3-Expert (read the paper in detail, know the area, quite certain of my opinion)

In this paper the authors incorporate the Barzilai-Borwein (BB) step-size for variants of stochastic gradient descent such as SGD and SVRG. It is also introduced to SAG in the appendix. It is proven that the SVRG with BB step size converges linearly in expectation on mu-strongly convex function with Lipschitz continuous gradient as long as m is chosen sufficiently large, where m is an integer such that the full gradient is computed every m iterations. Experimental results show the proposed SVRG with BB step size tends to converge the step size towards the optimally tuned step size, resulting in a slightly low but similar convergence rate on three data sets. The results of the other variants of SGD with BB step size looks also promising.

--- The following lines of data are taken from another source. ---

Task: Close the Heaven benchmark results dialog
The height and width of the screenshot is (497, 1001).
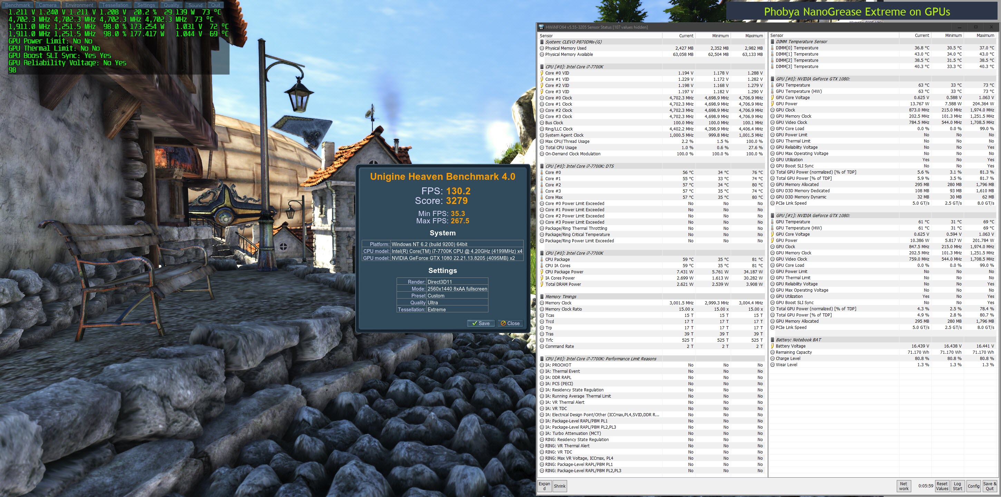Action: point(509,323)
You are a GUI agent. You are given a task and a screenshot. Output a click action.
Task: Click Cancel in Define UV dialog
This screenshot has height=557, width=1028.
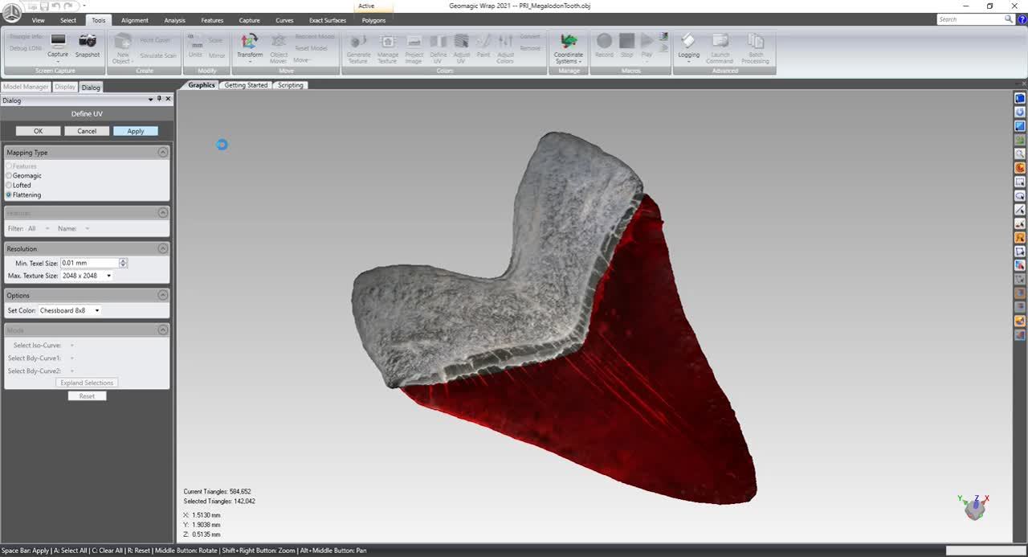(x=87, y=131)
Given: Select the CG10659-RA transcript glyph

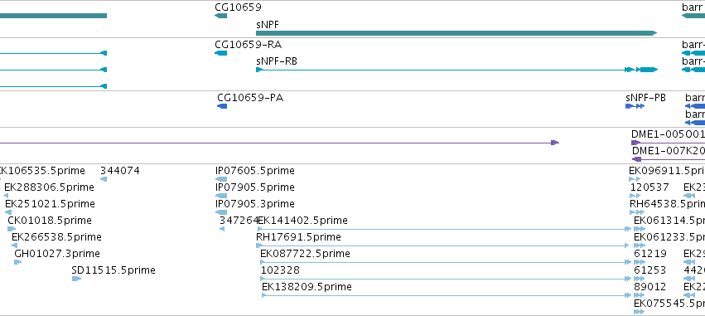Looking at the screenshot, I should pos(220,53).
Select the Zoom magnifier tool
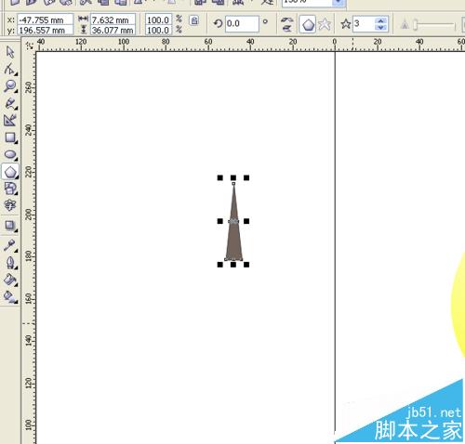 click(x=10, y=86)
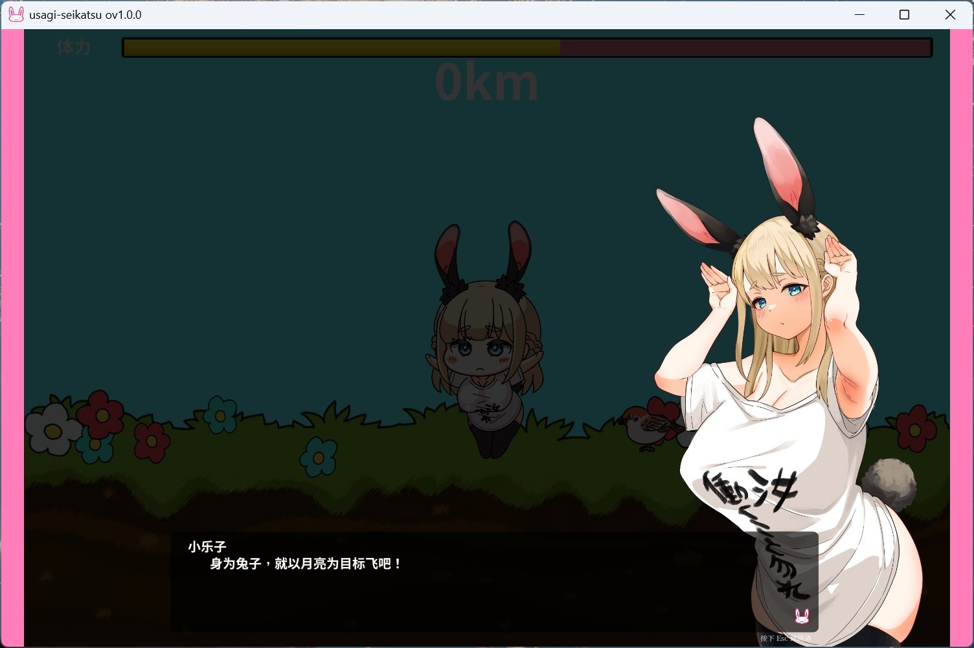Viewport: 974px width, 648px height.
Task: Click the usagi-seikatsu window title text
Action: click(x=85, y=14)

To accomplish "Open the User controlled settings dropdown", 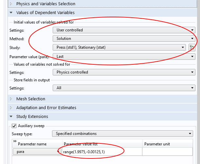I will (x=124, y=30).
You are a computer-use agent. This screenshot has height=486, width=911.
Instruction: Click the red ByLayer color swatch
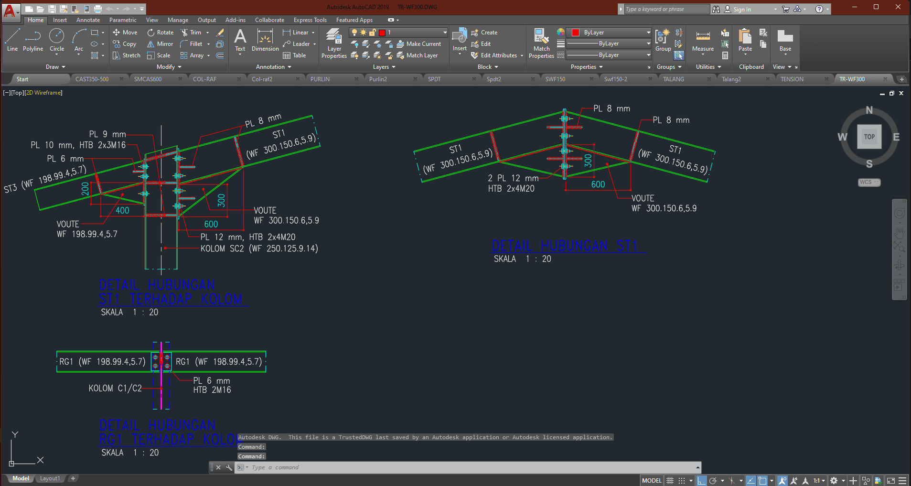576,32
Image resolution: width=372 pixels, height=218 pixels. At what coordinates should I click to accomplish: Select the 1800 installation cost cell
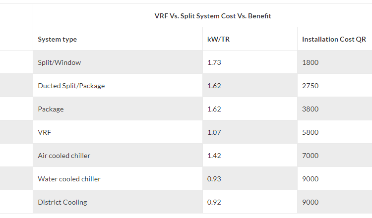coord(310,62)
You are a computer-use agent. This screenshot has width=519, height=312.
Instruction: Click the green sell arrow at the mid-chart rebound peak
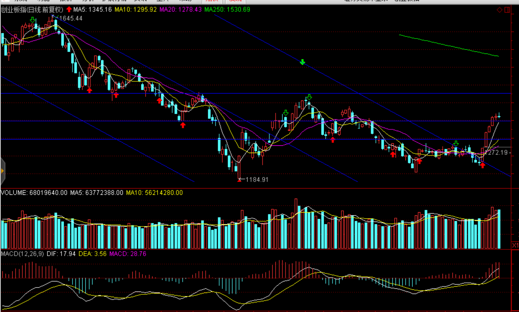(x=309, y=97)
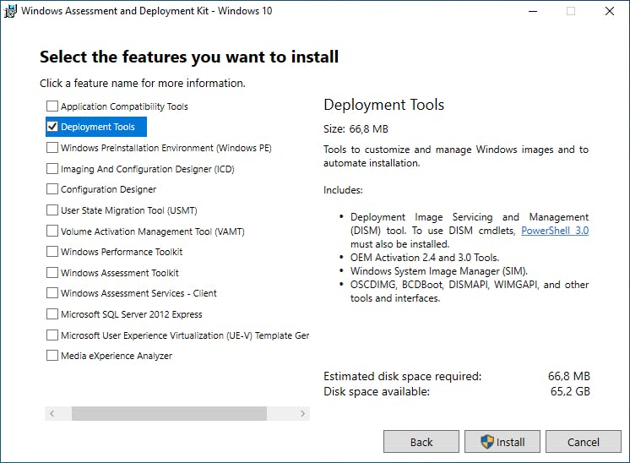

In the SVRG-I, which is claimed in this paper to be more efficient in practice than SVRG-II, two parameters, an integer m and the step size eta, need to be tuned to achieve linear convergence. The contribution of the paper is that it makes SVRG easier to use by introducing BB step size in the sense that we do not need to tune the step size anymore as long as m is taken sufficiently large. This paper will be improved if the sensitivity of m is studied empirically. The theorem tells that one can achieve the linear convergence with the rate of convergence of 1 - theta in terms of the number of epochs. If the convergence rate in terms of epoch is fixed, the time complexity will increase linearly in terms of m. If we set m twice, we expect twice slow convergence. If this is the case, tuning of m is as sensitive as tuning of the step size, and is not very nice.

2-Confident (read it all; understood it all reasonably well)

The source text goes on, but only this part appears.